*** EXERCISE TEXT ***

How-to

How to transcribe a 4-hour podcast for $12 (Otter would charge $80)

May 5, 2026 · 4 min read

Long-form audio is where transcription gets expensive fast. A 4-hour podcast episode = 240 minutes. On Otter Pro you'd burn through your monthly 1,200-minute cap in 5 episodes. On Rev you'd pay $60 ($0.25/min auto, $1.50/min human). On Descript Pro you'd pay $24/mo plus overage.

Here's the cheapest reliable way to get clean transcripts for long files in 2026.

The cost comparison

Service	Cost for 240 minutes	Notes
Rev (auto)	$60	$0.25/min flat
Otter Pro overage	$20 base + extra	monthly subscription, caps at 1,200 min
Descript	$24/mo + overage	full editor, overkill if you don't edit video
OpenAI Whisper API	$1.44	$0.006/min, but you build the upload/queue/output yourself
LessRec	$12	$0.05/min, just upload

OpenAI's Whisper API is technically cheaper at $1.44, but it has a 25 MB file size cap, no UI, no .docx output, no progress tracking — you have to build the wrapper yourself. Worth it if you're a developer and have other reasons to integrate; not worth it if you just want a transcript.

*** End of EXERCISE TEXT ***

→ **DIRECTIONS**:
1. In the podcast transcription article, rewrite the paragraph beginning "Long-form audio is where" as a short list, keeping its main cost facts.
2. From the podcast transcription article, write out the passage that begins at the words "May 5, 2026" and stops after "pay $24/mo plus overage.".

*** SUPPLIED INFORMATION ***

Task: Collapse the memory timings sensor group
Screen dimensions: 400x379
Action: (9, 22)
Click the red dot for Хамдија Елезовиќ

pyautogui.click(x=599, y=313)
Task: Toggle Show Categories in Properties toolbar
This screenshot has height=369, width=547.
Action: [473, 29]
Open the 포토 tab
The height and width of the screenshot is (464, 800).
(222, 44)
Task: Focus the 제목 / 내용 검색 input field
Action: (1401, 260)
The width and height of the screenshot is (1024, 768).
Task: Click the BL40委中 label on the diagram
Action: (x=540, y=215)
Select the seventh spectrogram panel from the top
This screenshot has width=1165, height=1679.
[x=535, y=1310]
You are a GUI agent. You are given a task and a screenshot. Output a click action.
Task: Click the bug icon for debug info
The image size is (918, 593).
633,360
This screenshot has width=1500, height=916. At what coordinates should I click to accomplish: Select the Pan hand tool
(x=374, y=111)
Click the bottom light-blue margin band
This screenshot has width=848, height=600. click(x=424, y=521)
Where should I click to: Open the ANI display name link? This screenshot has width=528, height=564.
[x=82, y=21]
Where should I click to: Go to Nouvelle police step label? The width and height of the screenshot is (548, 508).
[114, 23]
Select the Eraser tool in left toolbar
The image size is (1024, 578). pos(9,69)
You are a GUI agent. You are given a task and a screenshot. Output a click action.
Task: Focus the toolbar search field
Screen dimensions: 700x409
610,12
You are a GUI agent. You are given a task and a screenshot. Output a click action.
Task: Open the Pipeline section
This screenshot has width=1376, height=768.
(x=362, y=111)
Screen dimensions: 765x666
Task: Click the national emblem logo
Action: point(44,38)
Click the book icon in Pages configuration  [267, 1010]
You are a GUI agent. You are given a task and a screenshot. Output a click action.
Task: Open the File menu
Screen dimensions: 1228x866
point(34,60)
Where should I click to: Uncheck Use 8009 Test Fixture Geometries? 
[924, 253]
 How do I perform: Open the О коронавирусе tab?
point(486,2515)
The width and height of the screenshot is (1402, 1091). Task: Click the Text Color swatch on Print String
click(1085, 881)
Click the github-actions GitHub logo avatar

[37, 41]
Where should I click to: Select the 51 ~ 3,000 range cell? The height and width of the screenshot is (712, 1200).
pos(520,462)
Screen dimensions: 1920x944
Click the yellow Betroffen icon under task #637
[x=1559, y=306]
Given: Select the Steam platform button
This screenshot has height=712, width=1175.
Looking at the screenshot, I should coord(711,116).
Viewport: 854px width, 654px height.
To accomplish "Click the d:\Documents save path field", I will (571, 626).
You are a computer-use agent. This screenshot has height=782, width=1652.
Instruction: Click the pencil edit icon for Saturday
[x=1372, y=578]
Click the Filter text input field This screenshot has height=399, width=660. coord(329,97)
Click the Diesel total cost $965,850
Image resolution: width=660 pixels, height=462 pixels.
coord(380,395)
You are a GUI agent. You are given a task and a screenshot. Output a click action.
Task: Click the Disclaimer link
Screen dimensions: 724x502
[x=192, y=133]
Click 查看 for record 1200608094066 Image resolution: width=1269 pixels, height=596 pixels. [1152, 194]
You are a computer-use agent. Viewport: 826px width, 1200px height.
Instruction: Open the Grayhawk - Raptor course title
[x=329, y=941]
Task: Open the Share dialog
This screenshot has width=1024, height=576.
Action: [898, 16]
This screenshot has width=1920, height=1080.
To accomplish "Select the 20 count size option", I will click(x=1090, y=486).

*** End of SUPPLIED INFORMATION ***

→ **SOLUTIONS IN ORDER**:
1.
- Long audio gets expensive fast: a 4-hour episode is 240 minutes.
- Otter Pro: the monthly 1,200-minute cap runs out after 5 such episodes.
- Rev: $60 ($0.25/min auto, $1.50/min human).
- Descript Pro: $24/mo plus overage.

2.
May 5, 2026 · 4 min read

Long-form audio is where transcription gets expensive fast. A 4-hour podcast episode = 240 minutes. On Otter Pro you'd burn through your monthly 1,200-minute cap in 5 episodes. On Rev you'd pay $60 ($0.25/min auto, $1.50/min human). On Descript Pro you'd pay $24/mo plus overage.